Satire: “Six Hour Day a Failure,” Students Say

David Madill

As the school year winds to an end, the students of West High have been doing a little reflection upon their most recent year in the educational system they receive absolutely free. The conclusion they have reached? This year’s new schedule, which featured six hour-long classes instead of five 75 minute classes, was a total failure and should never be used again.

One student, dubbed the ringleader of a “Five or Bust” movement, encouraged students to think about their schedules this year versus last year. “This year, I had extra space in my schedule to take an elective of my choice,” they wrote on posters taped all over the halls. “I chose a JCTC course in computer graphics, and now my hopes of being an ‘undergraduate studies’ major in college are dashed – I know that I want to be a graphic designer!” Furthermore, the group claims that hour-long classes feel longer than 75 minute classes because “you know the bell could ring any minute.”

In an attempt to rally support, the group staged a flash mob in the extra five minutes of hall time they have between fifth and sixth block because of the additional class change.

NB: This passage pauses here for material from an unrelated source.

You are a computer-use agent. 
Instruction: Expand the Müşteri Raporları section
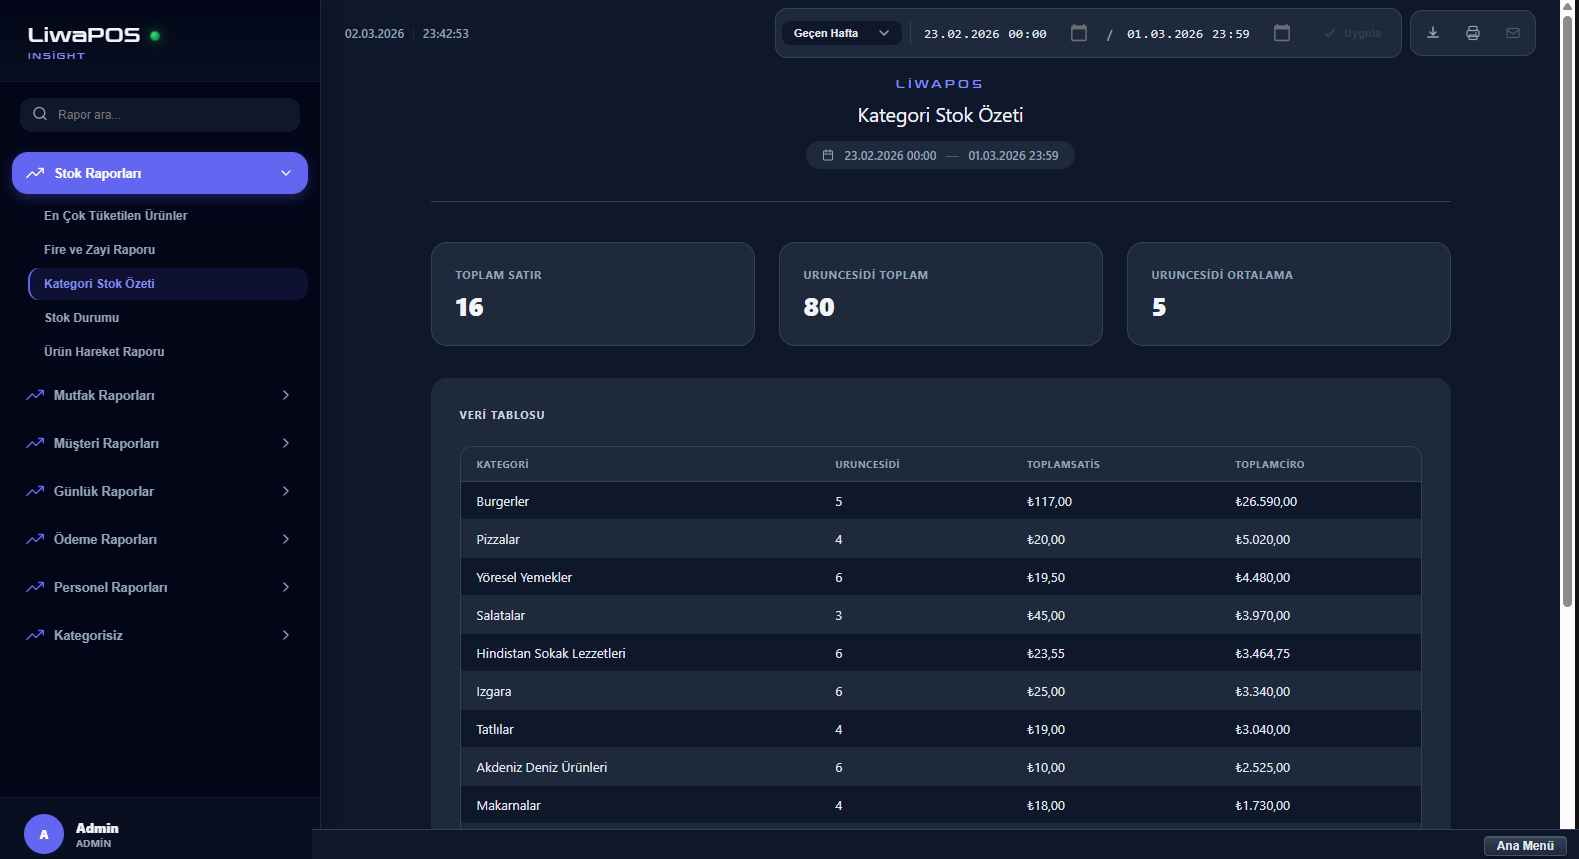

Holding signs such as “Too Much Walking,” “Sixth Block Equals 666,” and “We Elect Less Electives,” they danced and sang “The Wheels on the Bus Go Round and Round” to the tune of “We’re Not Gonna Take It.” All were amazed at the spectacle and musical talent, though they did not necessarily agree with the protester’s reasoning.

“I actually like the six-period day,” a sophomore piped up when interviewed at the scene of the protest. “It lets me take an extra gym class- weight training- to help me prepare for football season.”

Such a viewpoint is clearly a minority, though, among high schoolers who just needed something to complain about. It seems unanimous approval is hard to find for any plan having to do with teenagers who are about to be real adults, especially if it requires them to go to class.

On the federal level, lawmakers are also considering shortening the number of months in the year to cut back on the occurrences of Friday the thirteenth.